Oder im August, wenn es nach Südwest-England geht: Wenn wir in Dover von der Fähre aus losrollen, gibt es erst einmal Edward Elgar auf die Ohren. Pomp and circumstance, Marsch Nr. 1, „Land of hope and glory“. Das halten viele für ein amerikanisches Stück, weil es bevorzugt auf den Graduation-Zeremonien an amerikanischen Highschools gespielt wird (wahrscheinlich, weil man das in Endlosschleife laufen lassen kann, bis alle vorn angekommen sind) – es ist aber very, very britisch. Danach „The floral dance“ von der Brighouse & Rastrick Band – englische Blasmusik ist schon was sehr Spezielles. Und dann noch Paul McCartney, „English tea“, schon wegen „miles and miles of english gardens“ – anschließend erträgt man sogar Gurkensandwiches.
Ach ja, Paulchen McCartney. Auf den komme ich gleich noch mal.
Natürlich gibt es bei Spotify auch schmerzliche Lücken. Einige Künstler boykottieren den Streaming-Dienst, weil er den Musikern Honorare zahlt, die nicht eben üppig sind. Das kann man nachvollziehen und akzeptieren – immerhin haben dieser und andere solche Dienste dafür gesorgt, dass wesentlich weniger CDs verkauft werden, und von irgendwas müssen auch Künstler schließlich leben, auch wenn das nicht jeder einsieht (ich weiß, wovon ich rede). Mit diesen Lücken kann ich leben und nur hoffen, dass am Ende eine für die Künstler befriedigende Lösung herauskommt – und ich die ultimative Hitliste meines Lebens endlich vervollständigen kann (aber: Will ich das überhaupt?).
Doch es gibt noch andere Lücken, und da sind wir wieder bei Paulchen McCartney. Unmittelbar nach dem Auseinanderbrechen der Beatles muss es ihn furchtbar genervt haben, dass sein alter Kumpel und späterer, sagen wir: Rivale, John Lennon als politisch engagiert und total progressiv angesehen war, noch dazu dank seiner Aktionen mit Yoko Ono. (Ausgerechnet die! Wird Paul sich gesagt haben, es gibt ja einige Fans, die glauben, dass der Zickenkrieg zwischen Yoko Ono und Linda McCartney letztlich zum Auseinanderbrechen der Beatles geführt hat.) Und politisch und engagiert und progressiv wollte nach 1968 jeder sein. Paul dagegen galt als der Mann des Seichten, der Schnulze.
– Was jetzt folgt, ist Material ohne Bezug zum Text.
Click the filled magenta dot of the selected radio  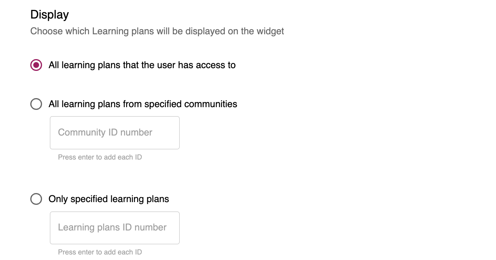[36, 65]
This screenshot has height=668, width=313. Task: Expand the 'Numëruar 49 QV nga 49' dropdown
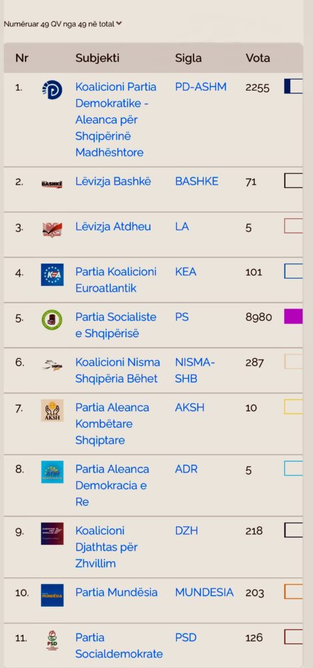63,24
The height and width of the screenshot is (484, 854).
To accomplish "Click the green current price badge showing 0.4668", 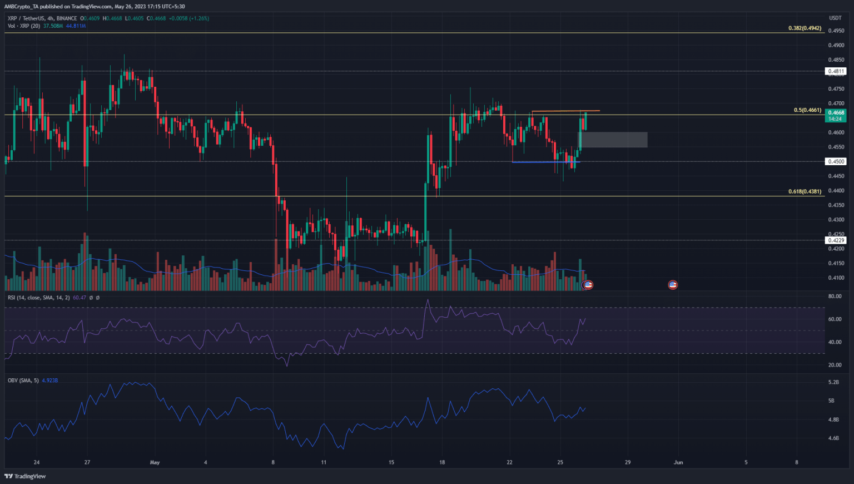I will (x=835, y=112).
Das muss sich ändern, sagte sich Paul, setzte sich hin und veröffentlichte 1972 einen Song, der hochpolitisch war und außerdem (für mich) musikalisch zum Besten gehört, was er mit den Wings je gemacht hat: „Give Ireland back to the Irish!“, in dem er sein Heimatland Großbritannien auffordert, Nordirland endlich in die Selbständigkeit zu entlassen- Falls sich Nordirland dann mit der Republik Irland vereinigen sollte, auch gut. In meiner privaten Hitliste wäre der Song auf alle Fälle mit drin.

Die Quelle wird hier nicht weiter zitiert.